■ Supplied records:
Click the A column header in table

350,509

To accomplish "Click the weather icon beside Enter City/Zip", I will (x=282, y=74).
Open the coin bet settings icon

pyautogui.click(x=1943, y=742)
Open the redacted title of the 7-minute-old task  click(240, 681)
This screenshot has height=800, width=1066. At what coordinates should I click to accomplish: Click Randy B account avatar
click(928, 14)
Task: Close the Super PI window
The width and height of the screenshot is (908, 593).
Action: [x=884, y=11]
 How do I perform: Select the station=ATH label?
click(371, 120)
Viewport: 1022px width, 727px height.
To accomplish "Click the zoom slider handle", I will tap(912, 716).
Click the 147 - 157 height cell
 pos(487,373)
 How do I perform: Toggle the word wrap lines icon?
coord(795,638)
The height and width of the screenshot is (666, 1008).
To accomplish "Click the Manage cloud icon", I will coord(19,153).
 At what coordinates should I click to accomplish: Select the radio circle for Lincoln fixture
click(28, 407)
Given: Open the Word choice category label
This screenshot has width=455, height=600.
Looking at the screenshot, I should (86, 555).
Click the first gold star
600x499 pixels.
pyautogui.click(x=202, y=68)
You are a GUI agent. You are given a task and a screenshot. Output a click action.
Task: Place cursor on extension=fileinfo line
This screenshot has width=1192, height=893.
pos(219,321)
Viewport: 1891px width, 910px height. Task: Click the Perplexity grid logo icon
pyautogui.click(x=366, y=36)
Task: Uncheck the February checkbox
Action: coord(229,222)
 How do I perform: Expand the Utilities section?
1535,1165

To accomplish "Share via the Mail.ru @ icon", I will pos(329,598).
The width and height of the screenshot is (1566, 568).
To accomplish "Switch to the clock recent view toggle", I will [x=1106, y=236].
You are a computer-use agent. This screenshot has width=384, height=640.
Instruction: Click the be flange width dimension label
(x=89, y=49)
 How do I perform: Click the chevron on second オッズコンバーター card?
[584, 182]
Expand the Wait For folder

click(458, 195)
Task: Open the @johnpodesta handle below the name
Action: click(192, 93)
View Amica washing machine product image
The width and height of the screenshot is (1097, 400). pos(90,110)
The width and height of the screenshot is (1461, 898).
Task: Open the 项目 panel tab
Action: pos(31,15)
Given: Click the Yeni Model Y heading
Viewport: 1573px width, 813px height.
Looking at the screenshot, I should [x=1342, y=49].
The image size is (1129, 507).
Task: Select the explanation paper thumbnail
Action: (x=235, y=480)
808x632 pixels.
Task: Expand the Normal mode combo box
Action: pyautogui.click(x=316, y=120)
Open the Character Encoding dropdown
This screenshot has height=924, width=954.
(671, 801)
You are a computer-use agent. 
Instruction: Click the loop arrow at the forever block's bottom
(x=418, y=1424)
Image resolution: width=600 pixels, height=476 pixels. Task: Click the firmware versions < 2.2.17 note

■ Exercise goal:
Look above for the line containing "The width and height of the screenshot is (1566, 568)."; reproduce it and every line after it through the end of the material, exactly, and nothing else.

■ Response:
The width and height of the screenshot is (1566, 568).
To accomplish "Switch to the clock recent view toggle", I will [x=1106, y=236].
You are a computer-use agent. This screenshot has width=384, height=640.
Instruction: Click the be flange width dimension label
(x=89, y=49)
 How do I perform: Click the chevron on second オッズコンバーター card?
[584, 182]
Expand the Wait For folder

click(458, 195)
Task: Open the @johnpodesta handle below the name
Action: click(192, 93)
View Amica washing machine product image
The width and height of the screenshot is (1097, 400). pos(90,110)
The width and height of the screenshot is (1461, 898).
Task: Open the 项目 panel tab
Action: pos(31,15)
Given: Click the Yeni Model Y heading
Viewport: 1573px width, 813px height.
Looking at the screenshot, I should [x=1342, y=49].
The image size is (1129, 507).
Task: Select the explanation paper thumbnail
Action: (x=235, y=480)
808x632 pixels.
Task: Expand the Normal mode combo box
Action: pyautogui.click(x=316, y=120)
Open the Character Encoding dropdown
This screenshot has height=924, width=954.
(671, 801)
You are a computer-use agent. 
Instruction: Click the loop arrow at the forever block's bottom
(x=418, y=1424)
Image resolution: width=600 pixels, height=476 pixels. Task: Click the firmware versions < 2.2.17 note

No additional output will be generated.